Die VAR-Technologie wurde erstmals bei der WM 2018 in Russland eingeführt. Bei der WM 2022 in Katar kam es zu einem Upgrade mit der halbautomatischen Abseitserkennung (SAOT). Bei diesem Turnier wurde SAOT weiter verbessert: Die Auslöseschwelle für die Abseitswarnung wurde von 50 cm auf 10 cm verschärft, und die Entscheidung konnte innerhalb von 3 Sekunden an die Schiedsrichter auf dem Feld übermittelt werden. Das System erfasste mithilfe mehrerer spezieller Tracking-Kameras in Echtzeit die Skelettpunkte der Spieler. In Kombination mit einem vor dem Turnier erstellten 3D-Digitalzwillingsmodell und der hochpräzisen Bewegungssensorik des Spielballs ermöglichte es einen Echtzeiteingriff bei Abseitsentscheidungen. Wenn das KI-System ein klares Abseits feststellte, sandte es eine Echtzeitwarnung an den Schiedsrichterassistenten, der die Fahne heben konnte, ohne den Abschluss des Angriffs abzuwarten. Gleichzeitig wurde automatisch eine 3D-Abseitsanimation erstellt und an den VAR-Raum, die Stadionleinwand und die Übertragungsbilder gesendet. Dieses System diente ausschließlich der objektiven Abseitsfeststellung und nicht subjektiven Entscheidungen wie der Behinderung eines Gegners; die endgültige Entscheidungsbefugnis verblieb beim Schiedsrichterassistenten.

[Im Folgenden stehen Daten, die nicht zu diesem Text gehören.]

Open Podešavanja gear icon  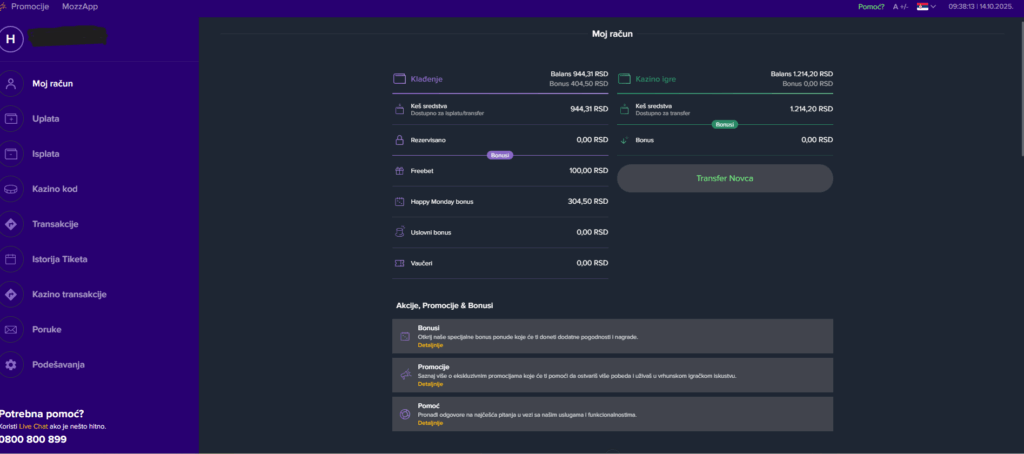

Bei dieser WM wurden die Überprüfungsbefugnisse des VAR für Eckbälle und die zweite Gelbe Karte erweitert. Li Haipeng ist der Ansicht, dass die Technologie dem Spiel dienen sollte. Der Kern liege darin, ein Gleichgewicht zwischen der Genauigkeit der Entscheidungen und der Bewahrung des Reizes des Fußballs zu finden. Er wies darauf hin, dass der Einsatz neuer Technologien im Fußball ein Gleichgewicht auf institutioneller und regeltechnischer Ebene erfordere. Dazu gehörten eine höhere Toleranz gegenüber körperlichen Zweikämpfen der Spieler, die strikte Einhaltung der Eingriffsschwelle der Technologie (VAR wird nur bei „klaren und offensichtlichen Fehlern" aktiviert) sowie die dynamische Anpassung der Überprüfungsbefugnisse basierend auf praktischen Rückmeldungen. Er schlug außerdem vor, einen Trainer-Herausforderungsmechanismus zu erkunden, der es Trainern erlaubt, pro Spiel eine begrenzte Anzahl von Überprüfungen strittiger Entscheidungen zu beantragen und so einen Teil der VAR-Auslösung an die Spielteilnehmer zurückzugeben. Li Haipeng erklärte, dass der Eingriffsgrad des VAR in Zukunft je nach den Rhythmusanforderungen verschiedener Turniere flexibel angepasst werden sollte, damit die Technologie dem Spiel selbst besser dienen könne. Bislang haben die drei Mannschaften Kroatien, Ägypten und Iran offiziell Beschwerde bei der FIFA eingereicht, die sich auf Entscheidungskontroversen aufgrund übermäßiger VAR-Eingriffe beziehen.